Tuesday, March 24, 2009

Alan Moore's The Courtyard



If I wanted to be flip, my review of The Courtyard would be "It's Alan Moore. Doing Lovecraft." Then I'd slap you upside the head, make out with your girlfriend, then run off into the endless stygian night. Fortunately, that's not what they pay me the big bucks for, so I'm going to continue. Besides, when I loaned this book to people in my social circle, most of 'em didn't like it. I really did, but I think it's because of my immersion in my source material.

Lovecraft has basically become a sub-genre unto itself. When people think cosmic horror, gigantic squiddy-things, descents into mind-shattering madness, and overwrought prose about clustering gambrel roofs, they think about the gentleman weirdo from Providence. I have a long and convoluted history with Lovecraftiana but that's another article unto itself. Suffice to say, I dig the dude's style and I was really keen to see what comics legend Alan Moore (whose Swamp Thing run will be another article sometime in the future) could do in his playground.

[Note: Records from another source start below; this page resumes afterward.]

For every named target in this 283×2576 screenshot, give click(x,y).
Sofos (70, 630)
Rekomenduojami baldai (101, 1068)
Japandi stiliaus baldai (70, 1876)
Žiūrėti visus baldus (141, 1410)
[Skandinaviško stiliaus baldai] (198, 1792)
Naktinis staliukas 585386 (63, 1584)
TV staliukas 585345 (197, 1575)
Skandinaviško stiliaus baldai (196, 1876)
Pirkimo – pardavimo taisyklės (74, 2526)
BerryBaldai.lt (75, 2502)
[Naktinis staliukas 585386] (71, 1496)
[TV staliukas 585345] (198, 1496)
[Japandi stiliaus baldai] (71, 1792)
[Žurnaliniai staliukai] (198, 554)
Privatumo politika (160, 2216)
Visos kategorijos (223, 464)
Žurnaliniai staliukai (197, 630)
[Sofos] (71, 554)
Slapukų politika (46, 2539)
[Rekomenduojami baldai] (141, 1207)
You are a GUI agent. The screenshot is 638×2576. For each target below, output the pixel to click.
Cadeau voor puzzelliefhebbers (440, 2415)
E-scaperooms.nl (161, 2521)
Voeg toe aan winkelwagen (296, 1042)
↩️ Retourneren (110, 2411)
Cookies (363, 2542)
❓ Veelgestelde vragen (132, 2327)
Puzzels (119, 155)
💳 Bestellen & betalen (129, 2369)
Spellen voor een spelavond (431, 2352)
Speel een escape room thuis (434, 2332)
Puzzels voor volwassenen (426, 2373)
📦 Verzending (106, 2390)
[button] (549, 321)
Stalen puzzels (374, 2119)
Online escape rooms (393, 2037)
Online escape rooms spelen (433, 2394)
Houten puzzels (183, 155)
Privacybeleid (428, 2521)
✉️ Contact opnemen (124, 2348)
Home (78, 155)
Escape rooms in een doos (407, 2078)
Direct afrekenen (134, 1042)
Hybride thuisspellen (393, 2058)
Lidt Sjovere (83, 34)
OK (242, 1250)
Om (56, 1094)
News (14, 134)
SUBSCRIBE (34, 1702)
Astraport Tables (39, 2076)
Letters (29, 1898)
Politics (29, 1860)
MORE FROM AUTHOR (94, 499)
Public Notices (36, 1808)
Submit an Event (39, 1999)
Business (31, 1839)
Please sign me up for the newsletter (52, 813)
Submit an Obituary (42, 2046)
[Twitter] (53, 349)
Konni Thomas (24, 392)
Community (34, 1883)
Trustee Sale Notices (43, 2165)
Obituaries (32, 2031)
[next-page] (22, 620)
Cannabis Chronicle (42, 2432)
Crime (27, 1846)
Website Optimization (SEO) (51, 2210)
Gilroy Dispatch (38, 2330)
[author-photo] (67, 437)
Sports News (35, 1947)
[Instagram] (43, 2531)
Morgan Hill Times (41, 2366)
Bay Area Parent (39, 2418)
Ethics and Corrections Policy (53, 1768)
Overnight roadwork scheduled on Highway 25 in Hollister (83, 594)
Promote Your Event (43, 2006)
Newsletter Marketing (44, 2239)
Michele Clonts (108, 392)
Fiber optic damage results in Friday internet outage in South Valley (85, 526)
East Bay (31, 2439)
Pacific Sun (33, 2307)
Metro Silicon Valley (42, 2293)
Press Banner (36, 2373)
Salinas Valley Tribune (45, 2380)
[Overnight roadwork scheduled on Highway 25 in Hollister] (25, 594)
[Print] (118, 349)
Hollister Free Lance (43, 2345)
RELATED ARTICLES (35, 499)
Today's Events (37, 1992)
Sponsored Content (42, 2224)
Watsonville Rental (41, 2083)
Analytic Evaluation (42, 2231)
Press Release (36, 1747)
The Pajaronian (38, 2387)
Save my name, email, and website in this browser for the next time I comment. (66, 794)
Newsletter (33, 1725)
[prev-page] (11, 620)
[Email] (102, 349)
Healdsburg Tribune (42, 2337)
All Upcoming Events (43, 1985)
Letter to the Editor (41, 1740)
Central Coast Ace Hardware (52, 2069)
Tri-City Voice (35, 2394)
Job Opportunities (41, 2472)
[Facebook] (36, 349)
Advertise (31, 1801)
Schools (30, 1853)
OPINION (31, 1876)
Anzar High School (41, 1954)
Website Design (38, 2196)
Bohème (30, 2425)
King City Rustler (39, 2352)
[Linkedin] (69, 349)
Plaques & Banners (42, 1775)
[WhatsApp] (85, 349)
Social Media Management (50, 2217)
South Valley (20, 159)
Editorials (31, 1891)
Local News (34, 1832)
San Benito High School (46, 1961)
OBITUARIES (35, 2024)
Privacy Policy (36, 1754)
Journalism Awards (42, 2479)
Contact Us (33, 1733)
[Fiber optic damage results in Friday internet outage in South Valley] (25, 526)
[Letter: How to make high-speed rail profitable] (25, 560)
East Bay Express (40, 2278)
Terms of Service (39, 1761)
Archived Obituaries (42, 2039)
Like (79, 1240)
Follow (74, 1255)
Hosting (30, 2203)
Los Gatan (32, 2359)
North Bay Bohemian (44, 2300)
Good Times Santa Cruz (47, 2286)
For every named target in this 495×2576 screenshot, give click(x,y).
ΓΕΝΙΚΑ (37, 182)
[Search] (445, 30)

The plot is a routine Lovecraft pastiche: a person investigating unimaginable horror becomes part of said horror. The unfortunate seeker this go-around is Aldo Sax, FBI agent and anomaly theory specialist, who goes undercover in slightly sci-fi New York's underground rawk scene to investigate a series of bizarre murders. Shit happens, vistas of the reality are opened, and Sax ends up doing something terrible. So it goes.

I've read this sort of story before. It's the kind of so-obvious-it's-ugly notion that's dirt common in this genre, but this one was well executed by an expert's hand. I really liked the characterization of Aldo Sax. He's got your typical hard-boiled narrator's voice, but it's tinged with a really nasty edge of elitism, isolation, and racism that makes him pop out more than your standard Philip Marlowe knock-off. The quasi-alternate history New York he inhabits is also a fascinating backdrop, just familiar enough to be comfortable in but with a few touches casually dropped in the narrative to keep the reader off-balance.



The story name drops about a half-million Lovecraft references, from the sinister Club Zothique to the mysterious drug dealer Johnny Carcosa to the drug addled reality-stretching musician Randolph Carter. The underground nightclub Sax visits during his investigation is a really cool creation, painted beautifully in brief descriptive texts that captures the experience really well. Johnny Carcosa in particular is a brilliant creation, an effeminate ageless man whose lemon-yellow veil covers some sort of terrible deformity and whose small frog-like mother is an immigrant from somewhere terrible.

As to the contributors, I really like Jacen Burrow's artwork. He's generally someone I'm kind of hit-or-miss on, but his horror work is richly detailed, has a strong gift for conveying human drama, and knows how to do the terrible subtlety necessary in horror comics. Antony Johnston, who adapted the work from Moore's short story, did a helluva job trimming the tale down to a few choice text blocks and a brilliantly imagined visual style.

Yet when I passed my copy of The Courtyard around at work, most people didn't really like it.



I kinda get why people wouldn't like this book. If you're familiar with Alan Moore's work from the last few years, many of his stories wander into this mythical stream-of-consciousness thing. I don't share his spiritual point-of-view and I may possibly be too stupid to understand what he's talking about half the time, but some of his stuff reads like a man scribbling furiously on the walls of an asylum.

Moore's spiraling language games do something that hasn't really been done successfully (that I've encountered, at least): it gives voice and meaning to the horrible gibberish language that surrounds the Lovecraftian realms of monstrosity. Once we share Aldo's experience with the Aklo language, we get teasing glimpses of the metascience behind Lovecraft's language. Noise becomes concepts, concepts become perceptions, perceptions become actions, all within this strange multi-dimensional verbal construct. It is, bluntly, a trip, but you really have to know what Moore is talking about and how those eeeeevil phrases come into use in the source material. If you don't have it, the book has a weird pointless ending.

Anyway, yeah, if you like your Lovecraft and you want to see how the monsters and madmen think, check The Courtyard out. I dug it quite a bit, and it's going into an honored spot in my collection.